Однако и умная голова может подвести, когда «дураку достанется» – по присловью, особенно часто употребляемому моим родителем. Вероятно, подвела она и Муратова, коль скоро он оказался в этаком захолустье со своими недюжинными способностями.

Муратов исчез из нашего села тотчас же, как областная (заметьте, не районная, а областная... не областная даже, а краевая) комиссия приняла здание школы, выставив строителям, и в первую очередь, конечно, Муратову, наивысшую оценку. И это было справедливо. Школа еще и теперь, спустя почти полстолетия, стоит на прежнем своем месте целехонька и продолжает впускать в свои двери и выпускать из них поколение за поколением все новых и новых «драчунов», пронесших страну через все войны и через все пятилетки, «драчунов», для которых судьба не удосужилась приготовить легких путей-дорог.

Дело сделано, и Муратов, как тот мавр, мог уйти. И он ушел, пропал с наших глаз. Но след его остался. И не только в материальном воплощении школы. Я, например, не могу, покуда живу на свете, забыть Муратова. Из множества человеческих существ, встречавшихся на твоем пути, твоя память почему-то цепко ухватится за какой-нибудь десяток из них, вцепится и уж никогда не выпустит, что бы с тобой ни случилось.

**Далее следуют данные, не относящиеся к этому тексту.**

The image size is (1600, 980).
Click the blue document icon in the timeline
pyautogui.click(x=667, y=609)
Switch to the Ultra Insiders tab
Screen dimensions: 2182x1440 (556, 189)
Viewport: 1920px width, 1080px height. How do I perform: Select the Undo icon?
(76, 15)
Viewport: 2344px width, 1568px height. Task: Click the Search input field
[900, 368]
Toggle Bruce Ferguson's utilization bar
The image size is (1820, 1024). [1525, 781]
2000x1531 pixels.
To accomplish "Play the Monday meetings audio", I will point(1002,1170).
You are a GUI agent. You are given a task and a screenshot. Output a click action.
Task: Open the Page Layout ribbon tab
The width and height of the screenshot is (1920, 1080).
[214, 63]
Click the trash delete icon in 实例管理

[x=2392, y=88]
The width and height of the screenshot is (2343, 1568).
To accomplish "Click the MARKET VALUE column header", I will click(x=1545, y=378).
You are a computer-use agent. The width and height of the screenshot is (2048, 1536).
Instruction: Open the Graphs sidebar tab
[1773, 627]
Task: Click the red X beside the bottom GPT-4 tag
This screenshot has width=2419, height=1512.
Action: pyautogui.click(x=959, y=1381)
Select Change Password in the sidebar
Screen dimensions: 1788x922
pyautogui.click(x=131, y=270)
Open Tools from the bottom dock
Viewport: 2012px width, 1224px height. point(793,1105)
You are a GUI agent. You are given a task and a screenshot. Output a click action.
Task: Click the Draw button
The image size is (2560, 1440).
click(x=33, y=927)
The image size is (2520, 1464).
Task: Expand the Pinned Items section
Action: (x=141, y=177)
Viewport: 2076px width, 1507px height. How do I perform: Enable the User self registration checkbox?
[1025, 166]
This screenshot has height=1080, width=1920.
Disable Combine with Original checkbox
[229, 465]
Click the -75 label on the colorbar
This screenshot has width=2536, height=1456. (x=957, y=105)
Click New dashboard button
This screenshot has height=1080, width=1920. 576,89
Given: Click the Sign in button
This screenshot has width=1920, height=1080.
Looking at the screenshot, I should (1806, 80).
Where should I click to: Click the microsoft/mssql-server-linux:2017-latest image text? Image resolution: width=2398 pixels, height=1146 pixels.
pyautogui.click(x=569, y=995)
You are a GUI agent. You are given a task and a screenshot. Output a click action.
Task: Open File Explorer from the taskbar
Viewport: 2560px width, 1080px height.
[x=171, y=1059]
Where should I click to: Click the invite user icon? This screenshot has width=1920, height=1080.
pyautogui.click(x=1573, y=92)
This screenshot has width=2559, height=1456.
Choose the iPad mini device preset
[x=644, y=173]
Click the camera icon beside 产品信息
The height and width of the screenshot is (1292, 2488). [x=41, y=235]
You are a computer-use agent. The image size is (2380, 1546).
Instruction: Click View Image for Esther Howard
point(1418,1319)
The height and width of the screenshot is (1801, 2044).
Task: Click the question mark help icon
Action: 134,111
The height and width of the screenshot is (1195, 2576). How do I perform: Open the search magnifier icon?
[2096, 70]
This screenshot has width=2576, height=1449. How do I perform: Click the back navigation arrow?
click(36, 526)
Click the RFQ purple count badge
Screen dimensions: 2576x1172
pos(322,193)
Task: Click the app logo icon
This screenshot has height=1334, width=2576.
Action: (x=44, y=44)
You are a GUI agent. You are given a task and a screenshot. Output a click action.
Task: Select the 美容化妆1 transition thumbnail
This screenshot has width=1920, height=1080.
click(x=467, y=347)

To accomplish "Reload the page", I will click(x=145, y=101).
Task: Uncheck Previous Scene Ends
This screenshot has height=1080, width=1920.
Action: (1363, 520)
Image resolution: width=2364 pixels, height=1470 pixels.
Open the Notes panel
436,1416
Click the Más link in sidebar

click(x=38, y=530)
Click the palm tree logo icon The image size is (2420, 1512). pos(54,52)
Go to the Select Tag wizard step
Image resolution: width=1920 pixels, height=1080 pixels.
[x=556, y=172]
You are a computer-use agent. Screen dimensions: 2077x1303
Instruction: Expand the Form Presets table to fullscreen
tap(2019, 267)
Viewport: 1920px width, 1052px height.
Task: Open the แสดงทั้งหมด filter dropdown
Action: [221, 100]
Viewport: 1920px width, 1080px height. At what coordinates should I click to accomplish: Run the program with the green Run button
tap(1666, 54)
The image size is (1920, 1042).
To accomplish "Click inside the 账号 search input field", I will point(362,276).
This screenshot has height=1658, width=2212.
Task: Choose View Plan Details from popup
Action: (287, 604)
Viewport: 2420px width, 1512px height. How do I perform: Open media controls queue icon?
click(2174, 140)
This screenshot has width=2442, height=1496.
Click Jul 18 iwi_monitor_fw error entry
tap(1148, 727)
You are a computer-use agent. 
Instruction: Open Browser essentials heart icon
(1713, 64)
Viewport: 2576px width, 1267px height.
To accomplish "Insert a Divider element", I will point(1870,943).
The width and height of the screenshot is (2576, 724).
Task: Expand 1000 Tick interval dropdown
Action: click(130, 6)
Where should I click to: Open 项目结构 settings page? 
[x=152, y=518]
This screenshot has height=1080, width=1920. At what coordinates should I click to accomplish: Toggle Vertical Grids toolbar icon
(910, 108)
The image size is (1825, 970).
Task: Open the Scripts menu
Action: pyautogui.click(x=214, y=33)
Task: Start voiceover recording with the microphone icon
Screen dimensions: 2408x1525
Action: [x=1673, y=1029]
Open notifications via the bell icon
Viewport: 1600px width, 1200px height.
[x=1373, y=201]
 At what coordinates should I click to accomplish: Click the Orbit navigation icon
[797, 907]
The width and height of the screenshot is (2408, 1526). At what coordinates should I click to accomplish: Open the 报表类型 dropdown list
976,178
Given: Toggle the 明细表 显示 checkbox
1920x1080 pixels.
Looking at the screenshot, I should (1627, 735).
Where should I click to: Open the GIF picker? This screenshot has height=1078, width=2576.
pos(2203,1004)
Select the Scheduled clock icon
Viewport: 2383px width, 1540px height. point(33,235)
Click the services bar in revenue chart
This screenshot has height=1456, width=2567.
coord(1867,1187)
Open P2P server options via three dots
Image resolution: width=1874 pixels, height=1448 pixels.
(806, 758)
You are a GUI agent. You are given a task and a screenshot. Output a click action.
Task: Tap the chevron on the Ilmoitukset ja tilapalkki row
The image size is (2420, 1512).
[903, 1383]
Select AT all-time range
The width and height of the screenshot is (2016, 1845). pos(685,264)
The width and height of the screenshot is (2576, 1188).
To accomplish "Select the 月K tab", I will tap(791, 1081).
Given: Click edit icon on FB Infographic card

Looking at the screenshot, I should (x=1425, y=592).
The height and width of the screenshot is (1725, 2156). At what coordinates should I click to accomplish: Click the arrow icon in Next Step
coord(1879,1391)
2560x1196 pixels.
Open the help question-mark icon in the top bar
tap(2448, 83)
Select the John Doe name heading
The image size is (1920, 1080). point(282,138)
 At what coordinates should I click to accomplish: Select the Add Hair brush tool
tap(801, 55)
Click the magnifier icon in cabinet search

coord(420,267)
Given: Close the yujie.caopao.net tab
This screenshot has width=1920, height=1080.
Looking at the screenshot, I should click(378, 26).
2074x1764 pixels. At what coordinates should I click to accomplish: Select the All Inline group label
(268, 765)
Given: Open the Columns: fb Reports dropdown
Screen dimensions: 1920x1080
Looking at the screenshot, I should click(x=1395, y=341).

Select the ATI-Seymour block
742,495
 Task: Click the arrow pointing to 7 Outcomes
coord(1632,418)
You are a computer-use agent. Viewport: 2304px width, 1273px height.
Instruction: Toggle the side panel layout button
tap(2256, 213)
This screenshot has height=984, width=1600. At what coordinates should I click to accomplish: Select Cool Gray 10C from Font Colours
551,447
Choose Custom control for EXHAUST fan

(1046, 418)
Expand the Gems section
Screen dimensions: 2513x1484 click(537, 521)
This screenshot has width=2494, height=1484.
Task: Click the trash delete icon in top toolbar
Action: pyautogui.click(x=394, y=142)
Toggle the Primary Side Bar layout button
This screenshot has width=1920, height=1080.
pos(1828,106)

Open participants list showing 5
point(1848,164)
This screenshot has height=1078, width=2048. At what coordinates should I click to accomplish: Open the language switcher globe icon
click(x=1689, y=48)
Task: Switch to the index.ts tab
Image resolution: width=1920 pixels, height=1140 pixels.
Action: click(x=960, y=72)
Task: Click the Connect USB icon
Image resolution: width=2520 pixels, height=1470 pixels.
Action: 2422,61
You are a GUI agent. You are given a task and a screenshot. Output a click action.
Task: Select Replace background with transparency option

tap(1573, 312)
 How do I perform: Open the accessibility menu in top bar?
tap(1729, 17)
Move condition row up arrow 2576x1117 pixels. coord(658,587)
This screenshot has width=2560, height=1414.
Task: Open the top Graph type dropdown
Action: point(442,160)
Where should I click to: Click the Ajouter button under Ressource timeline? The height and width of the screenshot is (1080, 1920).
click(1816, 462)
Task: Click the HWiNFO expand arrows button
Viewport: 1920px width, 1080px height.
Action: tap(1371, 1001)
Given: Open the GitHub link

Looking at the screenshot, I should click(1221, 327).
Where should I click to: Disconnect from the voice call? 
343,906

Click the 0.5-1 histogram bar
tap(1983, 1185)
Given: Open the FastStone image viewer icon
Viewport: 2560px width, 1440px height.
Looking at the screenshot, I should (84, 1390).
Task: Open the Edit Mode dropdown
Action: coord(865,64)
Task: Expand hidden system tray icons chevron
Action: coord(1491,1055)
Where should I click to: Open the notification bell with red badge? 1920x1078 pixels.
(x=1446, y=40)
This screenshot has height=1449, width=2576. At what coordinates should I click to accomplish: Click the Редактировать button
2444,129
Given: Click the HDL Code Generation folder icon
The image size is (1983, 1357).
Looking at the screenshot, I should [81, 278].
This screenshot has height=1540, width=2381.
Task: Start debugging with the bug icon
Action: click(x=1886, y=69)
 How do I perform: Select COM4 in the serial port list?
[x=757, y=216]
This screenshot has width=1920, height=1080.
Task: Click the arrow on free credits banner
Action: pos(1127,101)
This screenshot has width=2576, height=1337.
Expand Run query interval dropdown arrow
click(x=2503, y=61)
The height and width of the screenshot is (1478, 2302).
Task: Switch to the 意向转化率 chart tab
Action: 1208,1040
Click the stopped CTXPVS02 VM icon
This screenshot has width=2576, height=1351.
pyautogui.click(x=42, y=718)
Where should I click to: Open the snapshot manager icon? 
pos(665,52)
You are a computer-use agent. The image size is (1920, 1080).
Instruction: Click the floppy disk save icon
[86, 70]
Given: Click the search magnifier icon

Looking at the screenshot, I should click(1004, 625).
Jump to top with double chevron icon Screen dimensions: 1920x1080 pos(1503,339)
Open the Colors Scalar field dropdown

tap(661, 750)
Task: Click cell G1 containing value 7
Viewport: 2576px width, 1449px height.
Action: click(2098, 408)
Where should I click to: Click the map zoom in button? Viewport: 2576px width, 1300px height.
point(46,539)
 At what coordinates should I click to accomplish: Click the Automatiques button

Муратов жил во мне всегда, хоть и давал знать о себе редко – в минуты душевного отдохновения, что ли, потепления, в минуты светлой грусти, когда вспоминаешь неповторимую и невозвратную пору детства.

Большой и сильный, он подбрасывал меня высоко над своей курчавой головой, словно бы я был легким мячиком, и замирающего от страха и счастья одновременно, с падающим куда-то сердцем или, напротив, подымающимся к самому горлу и заслоняющим дыхание, ловил у земли в пригоршню, как неоперившегося птенца, и хохотал при этом как-то совсем по-детски; затем приседал передо мною на корточки, мягко брал за уши, подтягивал мою голову поближе к своей и, весь светясь и сияя, долго разглядывал меня черными, выпуклыми беркутиными глазами; иногда я замечал, как эти глаза медленно задергивались, прикрывались непроницаемой пленкой, точь-в-точь как у засыпающего беркута. Висячий нос при этом опускался еще ниже и упирался кончиком в толстую, вздернутую малость верхнюю губу. Я догадывался, что, лаская меня, Муратов думал в такой час о своих детях, о тех, о которых вскользь обмолвился как-то в нашем доме. Узнав, что у моих родителей четверо, он неодобрительно заметил:

– Малё. Надо много-много деси. У нас в каждой сакля – тэсять – твенадцать деси.

– А у тебя самого? Сколько у тебя ребят?

Муратов сразу же заговорил о чем-то совершенно другом, оставив вопрос моего отца без ответа. А потом быстро поднялся и, не попрощавшись, вышел из дому.

Я побежал к окну, чтобы проводить его глазами.

Муратов уходил, сутулясь больше обыкновенного, неся за спиною тяжеленную гирю из туго сплетенных, железных своих пальцев.